EXERCISE PROMPT: How many of the lines in the data contain "agent"? Give only the number.

RECORDS PROVIDED:
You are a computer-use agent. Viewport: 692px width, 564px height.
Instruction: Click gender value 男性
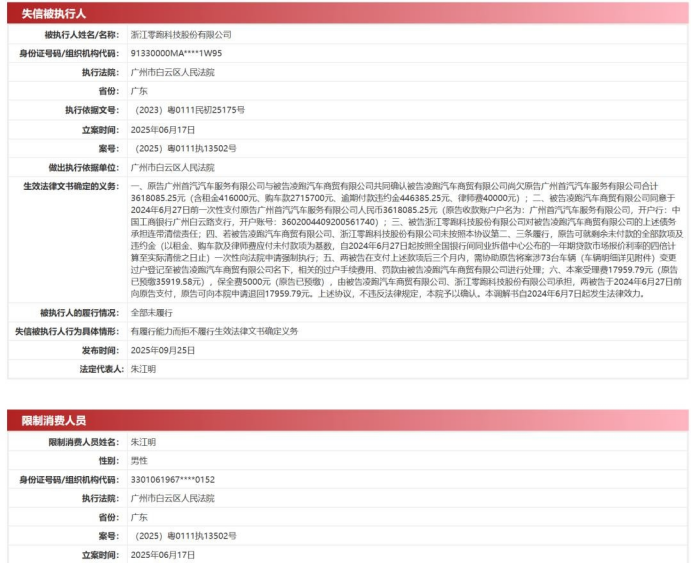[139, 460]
* * *
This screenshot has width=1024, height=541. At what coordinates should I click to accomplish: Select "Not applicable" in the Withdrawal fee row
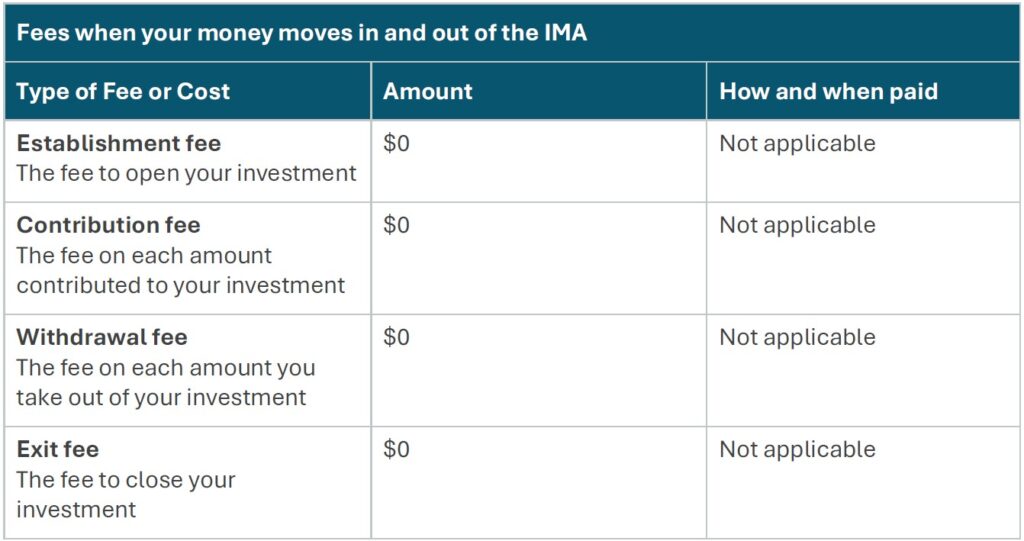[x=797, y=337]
==
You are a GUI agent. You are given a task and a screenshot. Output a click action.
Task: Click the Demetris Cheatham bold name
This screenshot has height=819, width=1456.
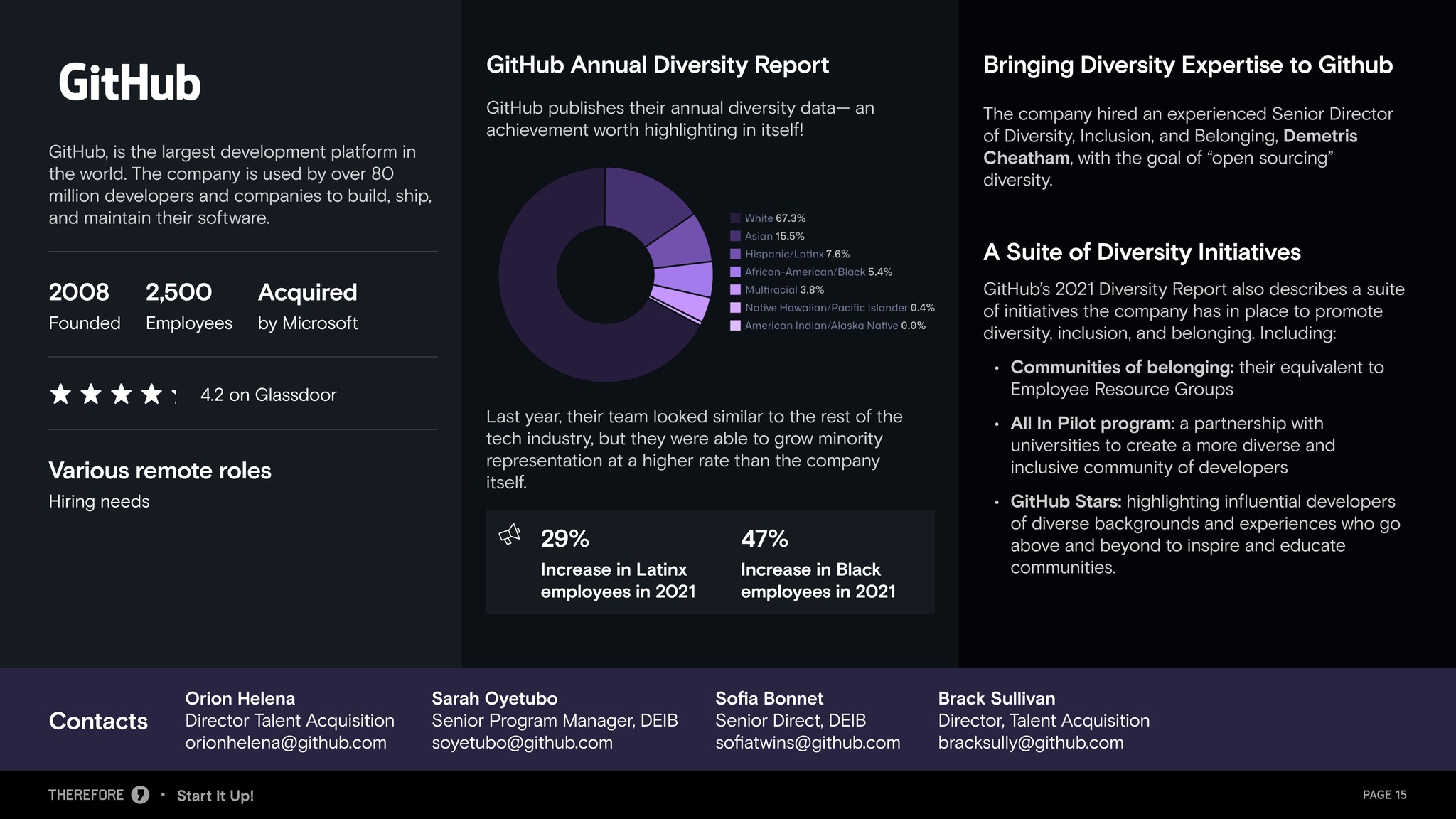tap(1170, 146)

SOLUTION TO THIS EXERCISE: 2